Can we live without affirmative action? Supreme Court decision may change black life in America

OPINION - We might first remember that affirmative action has never been very popular – mostly because it is profoundly misunderstood both in terms of its purpose...

Luther Vandross was outed as gay after his death.

For my birthday this year, The Economist ran a cover story, claiming that is was “time to scrap affirmative action.”  Like many other arguments in this season (and in the past), this article argues that the time for race-based affirmative action has come and gone; that admissions practices should move toward affirmative action polices based upon socio-economic status.

A recent New York Times article caused a stir because it revealed the fact that elite colleges are doing an abysmal job at recruiting talented low-income students to apply and attend the nations best universities and colleges.

This summer the U.S. Supreme Court will rule on the University of Texas case where a white woman claims she was denied admission based upon her race – she has since graduated from LSU.

Does America have ‘diversity fatigue’?

The combination of this important socio-economic data, an oft mis-interpreted concept referred to as “mismatch,” and the ominous specter of ‘diversity fatigue’ in our nation’s public discourse and praxis have created a moment within which race-based affirmative action has become more and more unpopular.

We might first remember that affirmative action has never been very popular – mostly because it is profoundly misunderstood both in terms of its purpose (to address historically persistent racial inequality) and in terms of its impact. It aids the ascension of white women and the admission of a range of other under-represented minorities into universities and the workplace, but gaps in income, under-representation in institutional leadership positions, and over-representation in the criminal justice system continue to be a persistent factor of American life for African-Americans.

‘Diversity fatigue,’ the idea that people, institutions and corporations are simply tired of talking about and wrestling with issues of diversity, is little more than a cop out.  Some people (and too many corporations) are likely tired of talking about equality and equity but that in and of itself is no reason to end the movements designed to achieve either/both.

Being tired doesn’t mean the job is done

And speaking of either/both, no one has made a compelling case as to why socio-economic status has to eclipse race-based affirmative action in the policies designed to achieve equality.  Given the imbrication of race and socio-economic status, the most prudent innovation of equality and equity measures should be working towards considering these factors in tandem – not one over the other.

Data:
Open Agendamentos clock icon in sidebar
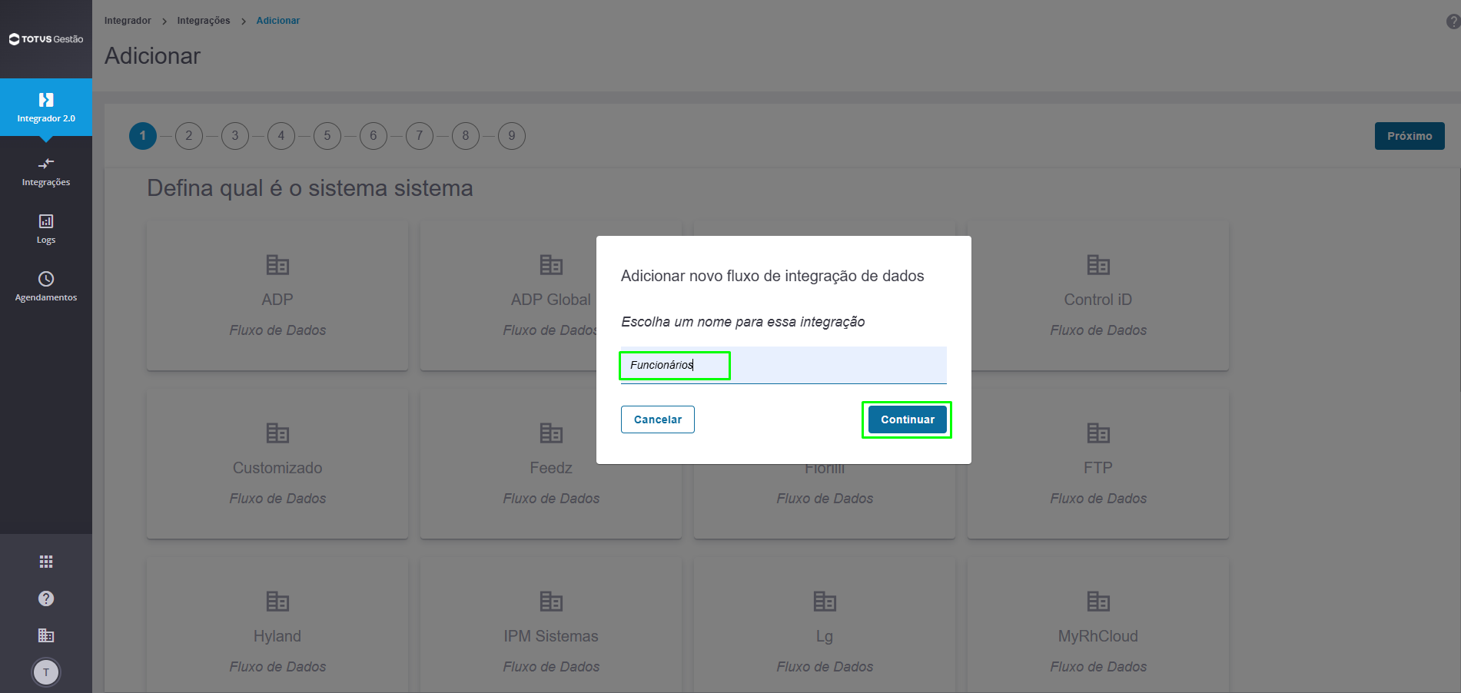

Exercise instructions: In the affirmative action article, which school did the woman in the University of Texas case later graduate from?

Complete response: She graduated from LSU.